In full and without change, return each entry.

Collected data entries
- Opening Delimiter -

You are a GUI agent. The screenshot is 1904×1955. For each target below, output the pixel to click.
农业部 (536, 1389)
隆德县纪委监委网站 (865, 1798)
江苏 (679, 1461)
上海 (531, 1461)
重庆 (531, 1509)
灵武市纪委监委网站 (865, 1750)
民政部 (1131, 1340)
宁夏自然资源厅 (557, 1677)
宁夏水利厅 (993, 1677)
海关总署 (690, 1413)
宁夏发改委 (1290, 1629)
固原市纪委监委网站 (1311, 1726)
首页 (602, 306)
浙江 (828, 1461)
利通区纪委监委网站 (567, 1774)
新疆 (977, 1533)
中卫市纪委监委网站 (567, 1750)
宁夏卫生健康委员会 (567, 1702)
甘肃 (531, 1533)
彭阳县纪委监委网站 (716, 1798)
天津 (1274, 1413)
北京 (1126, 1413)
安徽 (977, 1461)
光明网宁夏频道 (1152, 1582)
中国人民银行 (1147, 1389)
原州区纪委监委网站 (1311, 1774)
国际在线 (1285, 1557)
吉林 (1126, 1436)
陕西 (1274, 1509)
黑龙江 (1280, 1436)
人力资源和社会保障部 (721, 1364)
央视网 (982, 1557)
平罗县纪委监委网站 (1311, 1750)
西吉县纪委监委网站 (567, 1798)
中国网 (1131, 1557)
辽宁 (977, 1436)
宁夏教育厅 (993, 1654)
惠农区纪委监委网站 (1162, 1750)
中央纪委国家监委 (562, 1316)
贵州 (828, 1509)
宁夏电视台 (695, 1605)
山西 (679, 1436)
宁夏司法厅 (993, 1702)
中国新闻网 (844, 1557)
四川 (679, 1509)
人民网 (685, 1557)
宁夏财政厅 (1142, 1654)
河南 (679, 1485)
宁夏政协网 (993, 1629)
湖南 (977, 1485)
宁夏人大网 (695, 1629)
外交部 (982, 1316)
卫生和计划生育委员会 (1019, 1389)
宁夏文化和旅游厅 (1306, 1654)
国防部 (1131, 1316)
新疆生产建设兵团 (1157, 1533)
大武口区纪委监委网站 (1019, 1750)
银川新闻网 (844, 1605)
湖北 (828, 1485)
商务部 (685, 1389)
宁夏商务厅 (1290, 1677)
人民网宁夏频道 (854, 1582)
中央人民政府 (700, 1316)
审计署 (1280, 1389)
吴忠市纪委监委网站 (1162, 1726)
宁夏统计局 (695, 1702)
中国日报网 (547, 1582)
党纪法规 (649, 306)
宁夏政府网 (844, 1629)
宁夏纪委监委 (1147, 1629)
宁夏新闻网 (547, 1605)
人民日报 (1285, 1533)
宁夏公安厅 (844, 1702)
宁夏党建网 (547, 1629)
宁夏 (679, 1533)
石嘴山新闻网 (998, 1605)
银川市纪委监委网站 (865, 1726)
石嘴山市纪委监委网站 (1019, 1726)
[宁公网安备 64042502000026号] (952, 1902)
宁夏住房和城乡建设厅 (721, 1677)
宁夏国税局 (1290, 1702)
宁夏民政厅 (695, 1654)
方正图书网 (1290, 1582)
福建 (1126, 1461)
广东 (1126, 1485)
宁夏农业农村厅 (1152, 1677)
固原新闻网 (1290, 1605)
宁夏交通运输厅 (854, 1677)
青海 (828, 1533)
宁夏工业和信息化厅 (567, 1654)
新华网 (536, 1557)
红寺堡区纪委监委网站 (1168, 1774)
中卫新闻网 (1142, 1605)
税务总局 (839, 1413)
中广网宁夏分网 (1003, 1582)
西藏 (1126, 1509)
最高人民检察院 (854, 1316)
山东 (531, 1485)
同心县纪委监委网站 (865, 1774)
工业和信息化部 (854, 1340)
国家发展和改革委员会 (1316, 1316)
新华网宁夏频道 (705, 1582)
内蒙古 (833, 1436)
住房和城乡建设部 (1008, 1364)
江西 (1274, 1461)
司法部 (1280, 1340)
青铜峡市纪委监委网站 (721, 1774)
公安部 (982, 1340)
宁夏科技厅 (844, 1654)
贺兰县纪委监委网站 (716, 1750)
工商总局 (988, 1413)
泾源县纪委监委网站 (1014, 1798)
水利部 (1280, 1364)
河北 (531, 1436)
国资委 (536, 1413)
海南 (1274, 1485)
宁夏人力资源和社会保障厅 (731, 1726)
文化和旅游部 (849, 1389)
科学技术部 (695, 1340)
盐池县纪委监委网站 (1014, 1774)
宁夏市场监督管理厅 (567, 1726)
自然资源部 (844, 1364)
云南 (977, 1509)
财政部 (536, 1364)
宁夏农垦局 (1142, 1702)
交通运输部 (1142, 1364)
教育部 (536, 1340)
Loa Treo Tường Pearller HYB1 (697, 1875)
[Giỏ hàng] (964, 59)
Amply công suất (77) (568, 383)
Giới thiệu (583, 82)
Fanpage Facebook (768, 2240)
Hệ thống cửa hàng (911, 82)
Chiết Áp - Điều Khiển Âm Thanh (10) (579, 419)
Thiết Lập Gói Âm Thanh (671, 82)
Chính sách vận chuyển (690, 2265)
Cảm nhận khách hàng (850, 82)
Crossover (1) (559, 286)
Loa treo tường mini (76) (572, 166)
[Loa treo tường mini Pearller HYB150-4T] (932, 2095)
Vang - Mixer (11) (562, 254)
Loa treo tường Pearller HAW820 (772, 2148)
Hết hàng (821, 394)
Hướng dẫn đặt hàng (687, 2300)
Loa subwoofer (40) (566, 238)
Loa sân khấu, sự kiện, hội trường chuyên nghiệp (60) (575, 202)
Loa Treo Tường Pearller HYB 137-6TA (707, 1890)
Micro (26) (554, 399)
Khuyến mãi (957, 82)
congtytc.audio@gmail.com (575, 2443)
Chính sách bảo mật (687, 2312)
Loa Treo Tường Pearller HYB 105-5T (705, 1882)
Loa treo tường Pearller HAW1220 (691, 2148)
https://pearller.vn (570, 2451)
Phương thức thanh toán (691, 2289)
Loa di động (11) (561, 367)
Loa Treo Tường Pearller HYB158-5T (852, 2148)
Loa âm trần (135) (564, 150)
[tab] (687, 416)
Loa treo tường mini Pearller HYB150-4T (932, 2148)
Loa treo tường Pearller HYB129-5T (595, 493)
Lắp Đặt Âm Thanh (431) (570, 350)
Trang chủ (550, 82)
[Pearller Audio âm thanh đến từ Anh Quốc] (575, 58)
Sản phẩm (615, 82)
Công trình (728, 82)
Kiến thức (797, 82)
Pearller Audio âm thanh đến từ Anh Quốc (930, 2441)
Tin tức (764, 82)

- Closing Delimiter -

# Answer to this exercise:
You are a GUI agent. The screenshot is 1904×1955. For each target below, output the pixel to click.
农业部 (536, 1389)
隆德县纪委监委网站 (865, 1798)
江苏 (679, 1461)
上海 (531, 1461)
重庆 (531, 1509)
灵武市纪委监委网站 (865, 1750)
民政部 (1131, 1340)
宁夏自然资源厅 (557, 1677)
宁夏水利厅 (993, 1677)
海关总署 (690, 1413)
宁夏发改委 (1290, 1629)
固原市纪委监委网站 (1311, 1726)
首页 (602, 306)
浙江 (828, 1461)
利通区纪委监委网站 (567, 1774)
新疆 (977, 1533)
中卫市纪委监委网站 (567, 1750)
宁夏卫生健康委员会 (567, 1702)
甘肃 (531, 1533)
彭阳县纪委监委网站 (716, 1798)
天津 (1274, 1413)
北京 (1126, 1413)
安徽 (977, 1461)
光明网宁夏频道 (1152, 1582)
中国人民银行 (1147, 1389)
原州区纪委监委网站 (1311, 1774)
国际在线 (1285, 1557)
吉林 (1126, 1436)
陕西 (1274, 1509)
黑龙江 (1280, 1436)
人力资源和社会保障部 (721, 1364)
央视网 (982, 1557)
平罗县纪委监委网站 (1311, 1750)
西吉县纪委监委网站 (567, 1798)
中国网 (1131, 1557)
辽宁 (977, 1436)
宁夏教育厅 (993, 1654)
惠农区纪委监委网站 (1162, 1750)
中央纪委国家监委 (562, 1316)
贵州 (828, 1509)
宁夏电视台 (695, 1605)
山西 (679, 1436)
宁夏司法厅 (993, 1702)
中国新闻网 (844, 1557)
四川 (679, 1509)
人民网 (685, 1557)
宁夏财政厅 (1142, 1654)
河南 (679, 1485)
宁夏政协网 (993, 1629)
湖南 (977, 1485)
宁夏人大网 (695, 1629)
外交部 (982, 1316)
卫生和计划生育委员会 (1019, 1389)
宁夏文化和旅游厅 (1306, 1654)
国防部 (1131, 1316)
新疆生产建设兵团 (1157, 1533)
大武口区纪委监委网站 (1019, 1750)
银川新闻网 (844, 1605)
湖北 (828, 1485)
商务部 (685, 1389)
宁夏商务厅 (1290, 1677)
人民网宁夏频道 (854, 1582)
中央人民政府 (700, 1316)
审计署 (1280, 1389)
吴忠市纪委监委网站 (1162, 1726)
宁夏统计局 (695, 1702)
中国日报网 (547, 1582)
党纪法规 (649, 306)
宁夏政府网 (844, 1629)
宁夏纪委监委 (1147, 1629)
宁夏新闻网 (547, 1605)
人民日报 (1285, 1533)
宁夏公安厅 (844, 1702)
宁夏党建网 (547, 1629)
宁夏 (679, 1533)
石嘴山新闻网 (998, 1605)
银川市纪委监委网站 (865, 1726)
石嘴山市纪委监委网站 (1019, 1726)
[宁公网安备 64042502000026号] (952, 1902)
宁夏住房和城乡建设厅 (721, 1677)
宁夏国税局 (1290, 1702)
宁夏民政厅 (695, 1654)
方正图书网 (1290, 1582)
福建 (1126, 1461)
广东 (1126, 1485)
宁夏农业农村厅 (1152, 1677)
固原新闻网 (1290, 1605)
宁夏交通运输厅 (854, 1677)
青海 (828, 1533)
宁夏工业和信息化厅 (567, 1654)
新华网 (536, 1557)
红寺堡区纪委监委网站 (1168, 1774)
中卫新闻网 (1142, 1605)
税务总局 (839, 1413)
中广网宁夏分网 (1003, 1582)
西藏 (1126, 1509)
最高人民检察院 (854, 1316)
山东 (531, 1485)
同心县纪委监委网站 (865, 1774)
工业和信息化部 (854, 1340)
国家发展和改革委员会 (1316, 1316)
新华网宁夏频道 (705, 1582)
内蒙古 (833, 1436)
住房和城乡建设部 (1008, 1364)
江西 (1274, 1461)
司法部 (1280, 1340)
青铜峡市纪委监委网站 (721, 1774)
公安部 (982, 1340)
宁夏科技厅 (844, 1654)
贺兰县纪委监委网站 (716, 1750)
工商总局 (988, 1413)
泾源县纪委监委网站 (1014, 1798)
水利部 (1280, 1364)
河北 (531, 1436)
国资委 (536, 1413)
海南 (1274, 1485)
宁夏人力资源和社会保障厅 (731, 1726)
文化和旅游部 (849, 1389)
科学技术部 (695, 1340)
盐池县纪委监委网站 (1014, 1774)
宁夏市场监督管理厅 (567, 1726)
自然资源部 (844, 1364)
云南 (977, 1509)
财政部 (536, 1364)
宁夏农垦局 (1142, 1702)
交通运输部 (1142, 1364)
教育部 (536, 1340)
Loa Treo Tường Pearller HYB1 (697, 1875)
[Giỏ hàng] (964, 59)
Amply công suất (77) (568, 383)
Giới thiệu (583, 82)
Fanpage Facebook (768, 2240)
Hệ thống cửa hàng (911, 82)
Chiết Áp - Điều Khiển Âm Thanh (10) (579, 419)
Thiết Lập Gói Âm Thanh (671, 82)
Chính sách vận chuyển (690, 2265)
Cảm nhận khách hàng (850, 82)
Crossover (1) (559, 286)
Loa treo tường mini (76) (572, 166)
[Loa treo tường mini Pearller HYB150-4T] (932, 2095)
Vang - Mixer (11) (562, 254)
Loa treo tường Pearller HAW820 (772, 2148)
Hết hàng (821, 394)
Hướng dẫn đặt hàng (687, 2300)
Loa subwoofer (40) (566, 238)
Loa sân khấu, sự kiện, hội trường chuyên nghiệp (60) (575, 202)
Loa Treo Tường Pearller HYB 137-6TA (707, 1890)
Micro (26) (554, 399)
Khuyến mãi (957, 82)
congtytc.audio@gmail.com (575, 2443)
Chính sách bảo mật (687, 2312)
Loa Treo Tường Pearller HYB 105-5T (705, 1882)
Loa treo tường Pearller HAW1220 (691, 2148)
https://pearller.vn (570, 2451)
Phương thức thanh toán (691, 2289)
Loa di động (11) (561, 367)
Loa Treo Tường Pearller HYB158-5T (852, 2148)
Loa âm trần (135) (564, 150)
[tab] (687, 416)
Loa treo tường mini Pearller HYB150-4T (932, 2148)
Loa treo tường Pearller HYB129-5T (595, 493)
Lắp Đặt Âm Thanh (431) (570, 350)
Trang chủ (550, 82)
[Pearller Audio âm thanh đến từ Anh Quốc] (575, 58)
Sản phẩm (615, 82)
Công trình (728, 82)
Kiến thức (797, 82)
Pearller Audio âm thanh đến từ Anh Quốc (930, 2441)
Tin tức (764, 82)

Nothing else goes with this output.